[The data — start]
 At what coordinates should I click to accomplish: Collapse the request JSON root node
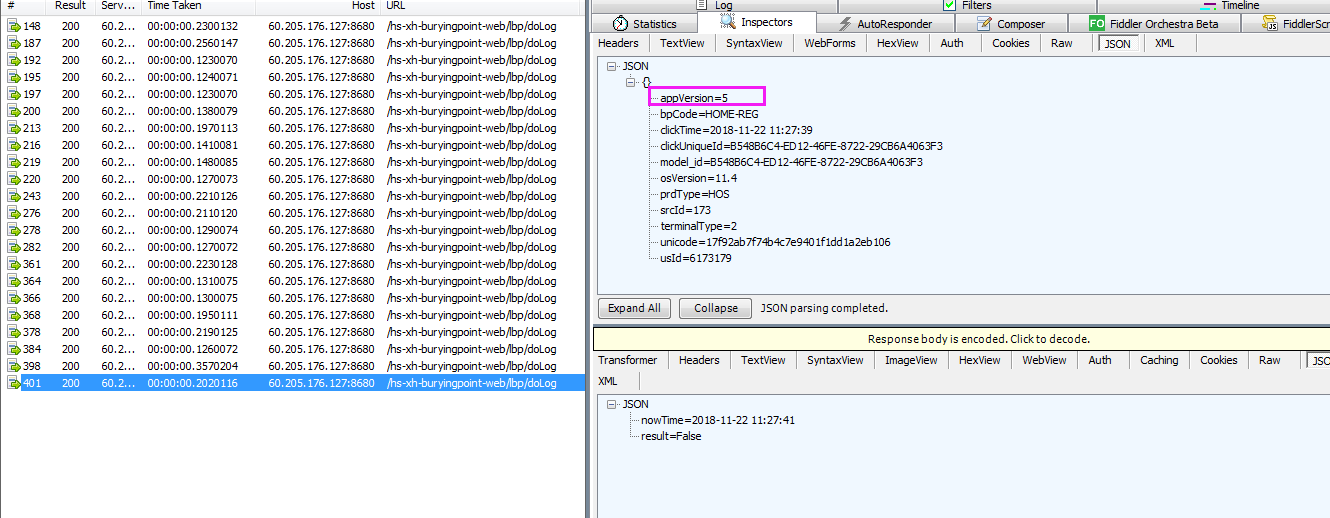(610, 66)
[The data — finish]
[The data — start]
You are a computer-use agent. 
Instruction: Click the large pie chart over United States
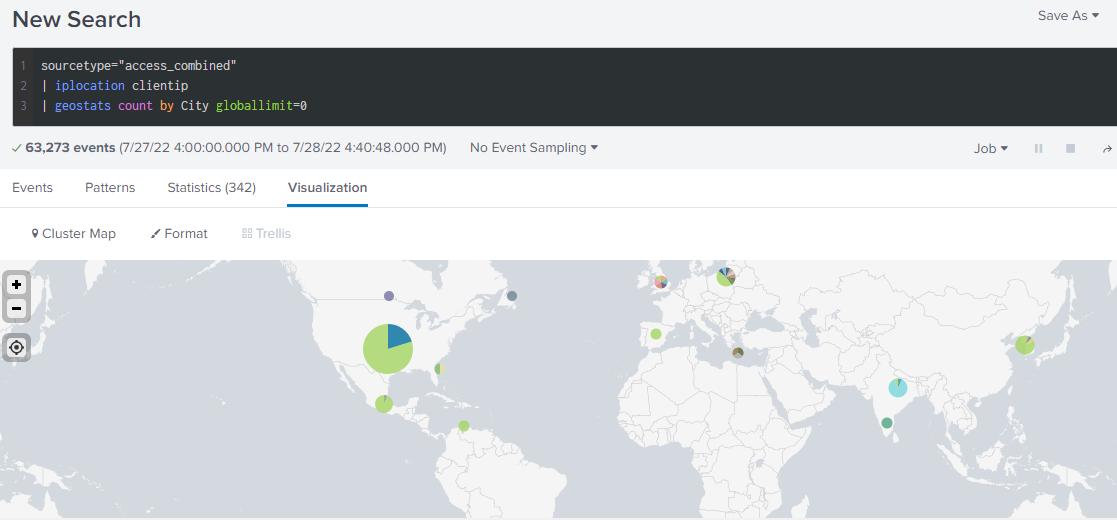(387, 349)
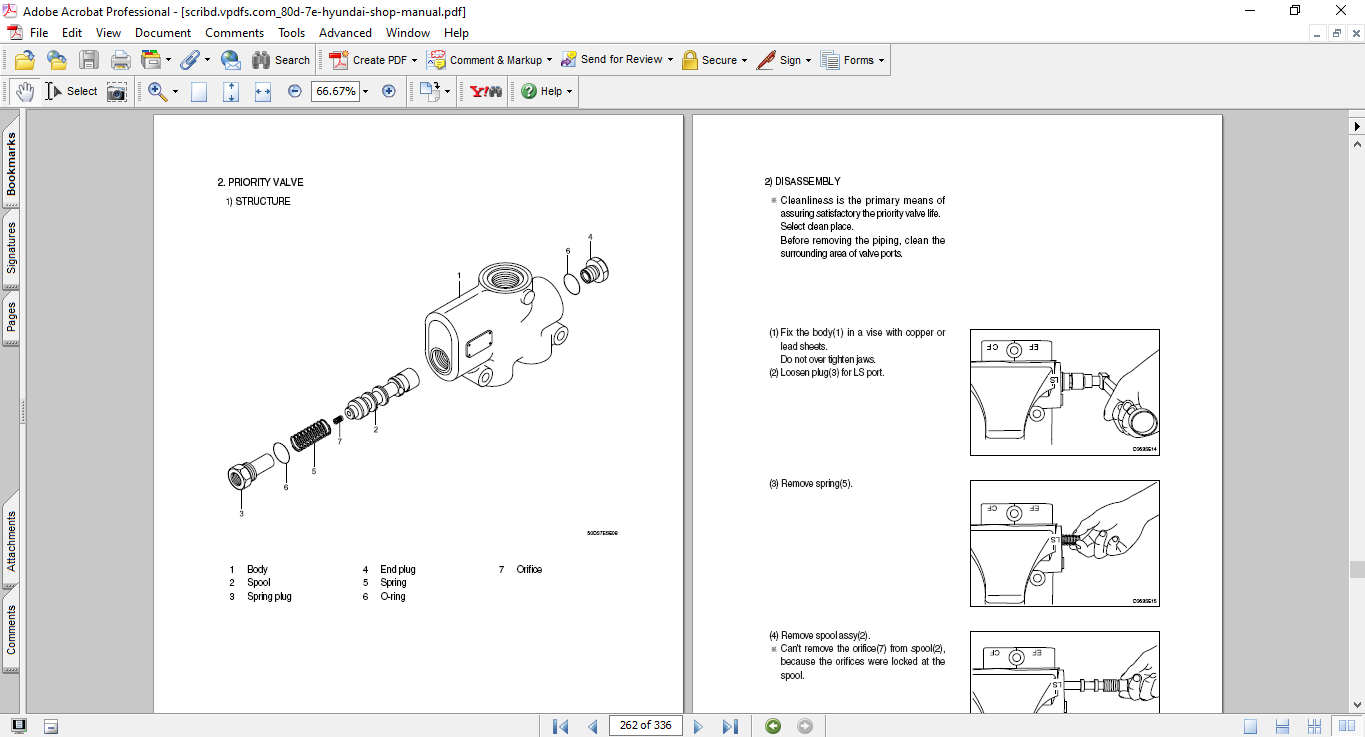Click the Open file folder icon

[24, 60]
[The data — finish]
[The data — start]
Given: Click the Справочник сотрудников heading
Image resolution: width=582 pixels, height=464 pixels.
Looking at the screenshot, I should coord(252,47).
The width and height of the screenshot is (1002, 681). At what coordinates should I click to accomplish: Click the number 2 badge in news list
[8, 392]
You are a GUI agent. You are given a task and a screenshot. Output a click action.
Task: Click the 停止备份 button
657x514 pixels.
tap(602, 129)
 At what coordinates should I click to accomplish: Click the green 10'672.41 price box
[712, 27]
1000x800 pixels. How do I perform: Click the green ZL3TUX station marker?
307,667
[The data — finish]
Which lines in the listing above include the string "agent"? Copy each of them.

* _Exercise output_:
You are a computer-use agent. 
You are a GUI agent. You are given a task and a screenshot. Output a click action.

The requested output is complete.